Silver Is Going For Gold
In this week’s Dirty Dozen [CHART PACK], we look at bear market breadth, German swap spreads breaching Lehman highs, indications of plunging forward EPS, and reasons to expect a change in the risk premium going forward. We then dive into demand for solar, a parallel play on that trend with highly asymmetric potential, plus more…
- This week’s summary of BofAML’s Flow Show (emphasis by me).
- Europe is at the mercy of the weather this winter. Let’s pray it’s a mild one…
- @MacroCharts shared a good writeup last week where he gave his view on the path forward for equities. He and I seem to be in the same camp, that camp being that we’re in a cyclical bear with more downside ahead. Although, my short-term tactical view shifted bullish last week. You can find the piece here.
- The year-to-date selloff has been due to higher rates, not concerns over growth. Here’s MS (emphasis by me) “Our more pessimistic view on the S&P 500 index is based on analysis that indicates all of the 30% de-rating in the forward S&P 500 P/E that occurred from December to June was due to higher rates. We know this because the equity risk premium (ERP) was flat during this period.. Meanwhile, forward NTM EPS estimates for the S&P 500 have come down by only ~1.5% and P/Es are now ~8% higher. With rates now ~30bp below the June highs, the ERP has fallen once again, to just ~285bp. This makes little sense, particularly given the significant slowdown in earnings we think is still to come.”
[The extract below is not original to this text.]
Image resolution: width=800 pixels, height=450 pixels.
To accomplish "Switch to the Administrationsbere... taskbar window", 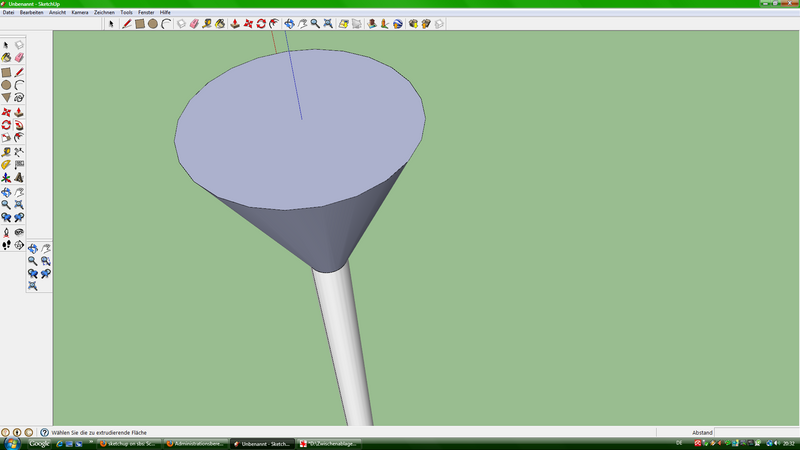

- But we should expect the EPR to tighten, considering that earnings growth is headed for the floor over the next 12 months (chart via MS).
- MS forecasts a significant decline in EPS, writing “the growth spread between our Non-PMI Leading Earnings Indicator and bottom-up consensus forward 12-month EPS growth has rarely been this low. We find it compelling that breaches of -15% in this spread have coincided almost perfectly with major tops in forward dollar EPS.”
- The above gives good reason to be cautious longer-term. But in the near term, the path of least resistance is up (as long as yields don’t spike too quickly here). Our Trend Fragility indicator, a composite of sentiment and positioning data points, is in the sub 10%’tile of its 3yr average. These levels tend to lead to strong 0-3 month returns.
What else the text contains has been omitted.